Friday, August 20, 2010

More on Living Forever

About my last post, MC Etcher said:

"All that said, more life is always better than less life. I would accept immortality if I had the option. I would find solace in the people and things around me, while it lasted. If it became too unbearable, there's always a way to destroy the body utterly."

Well, the fact Etcher's left a 'loophole' where you could make yourself die, he's not really talking about immortality, but being extremely long-lived. For the purposes of this post, let me redefine immortality. Immortality is living forever, no ifs, ands or buts. Once you make your wish for immortality, it's irreversible. You could stand at ground zero of a nuclear blast and come away without a scratch.

This is why I think that 'More life is always better than less life' is arguable.

Without rehashing my last post on how I think it would become impossible to form relationships, it goes without saying that eternity is one hell of a long time.
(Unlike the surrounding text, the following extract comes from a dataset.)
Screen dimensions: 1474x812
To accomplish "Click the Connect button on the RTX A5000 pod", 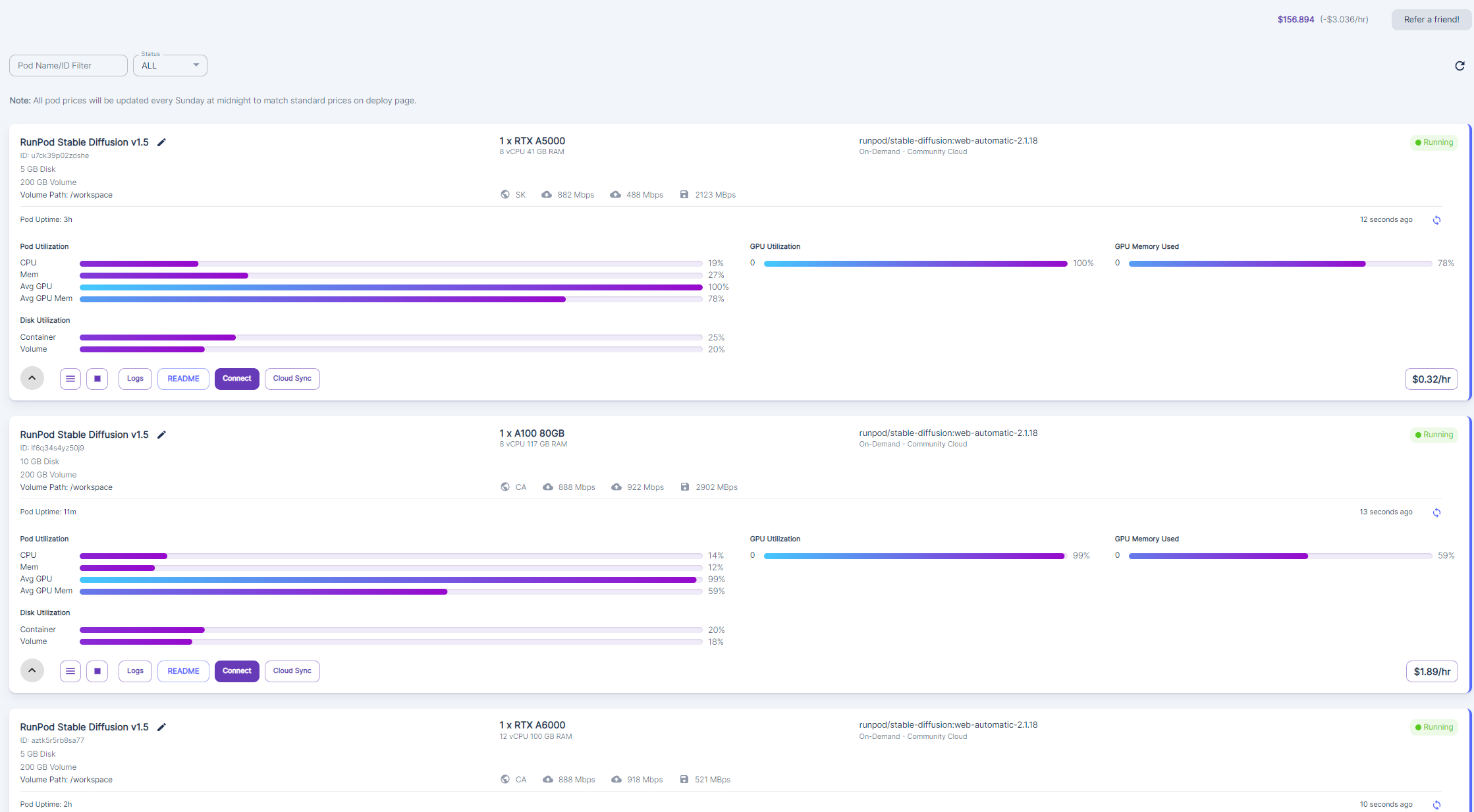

There are going to be a million other problems.

My last post was about how it would be difficult or impossible for you to form relationships with other people, but I only touched briefly on why it would become even harder to people to form relationships with you if you were an immortal being.
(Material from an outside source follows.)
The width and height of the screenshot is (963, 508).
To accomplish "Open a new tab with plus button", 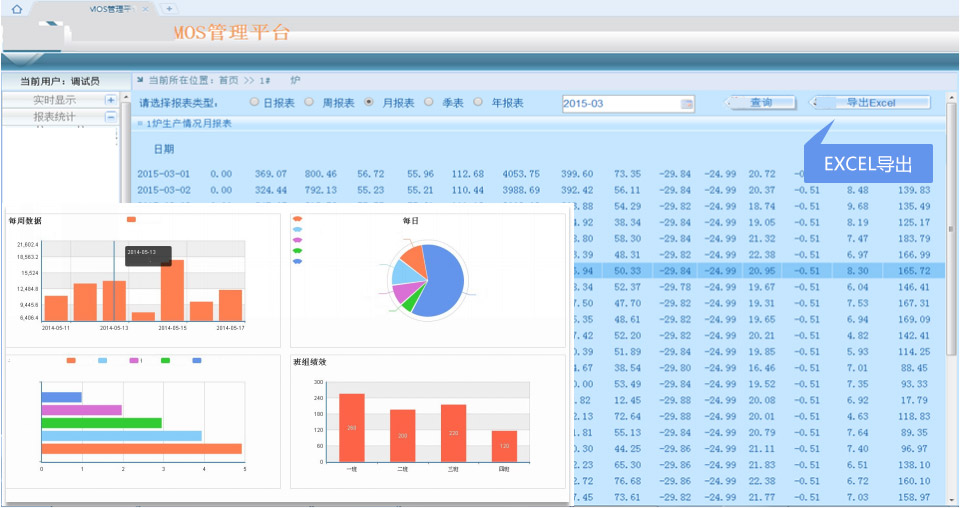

The biggie here is evolution. People would continue to evolve around you while you'd stay trapped in the same body forever. Neanderthal humans only finally died out about 50,000 years ago…which means as an immortal, in another 50,000 years, you'd be like a Neanderthal trying to live among, and relate to, people the way they are today. Even if we forget long term evolution, the human race has changed dramatically over even the part two or three hundred years.

I remember visiting a historic house in England that was built in the 1700's and I was surprised to see how low the ceilings and doors were. At 6"1 I was having to stoop slightly to get through them. I asked the tour guide why they built them so small and the answer was obvious. Put simply, people were a lot shorter in the 1700's, if you were 5"5, you were considered tall.

Also, considering the average lifespan was around 40-50 years, if someone from the 1700's was transplanted into 2010, it would be like us suddenly finding ourselves in a world populated by seven foot tall people who live for nearly 200 years.

So, for an immortal, 500 years would be enough for us to start looking noticeably different. In 2000 years, you'd be obviously freakish…in 50,000 or 100,000 years, you'd be barely recognizable as human.

Of course, the main argument against 'true' immortality is something I touched on in my last post. The world isn't going to last forever and long before the sun burns out, the planet is going to become uninhabitable. It's inevitable that you're going to find yourself as the last human being alive on a scorched (or frozen) barren planet. Even if you bank on us eventually perfecting interstellar travel, we're talking about immortality here, which means you're going to outlive the universe.

Whatever way you look at it, you're eventually going to find yourself floating in the darkness after every star burns out, the electrical bonds between atoms give way and there is literally nothing left. You'd be there forever, until eventually even the trillions of years you spent before the death of the Universe would be a tiny fraction of your lifespan and would be a dim and distant memory…if you could remember it at all, given that a few million years floating alone in total darkness would certainly drive you insane.

Basically, as relatively short-lived beings, we have a hard time grasping the concept of forever. To us, 'forever' means about seventy or eighty years. The nearest 'experiencable' example I can come up with for immortality is like us living normal lives for about a week, and then spending the rest of our lives totally numb in a lightless, soundless box.

Sure, more life is better than less life, but only up to a point. If I had three wishes, I might wish to live for a thousand years, with an option to 'renew', but living forever would eventually feel like living for a few minutes and then spending eternity in hell.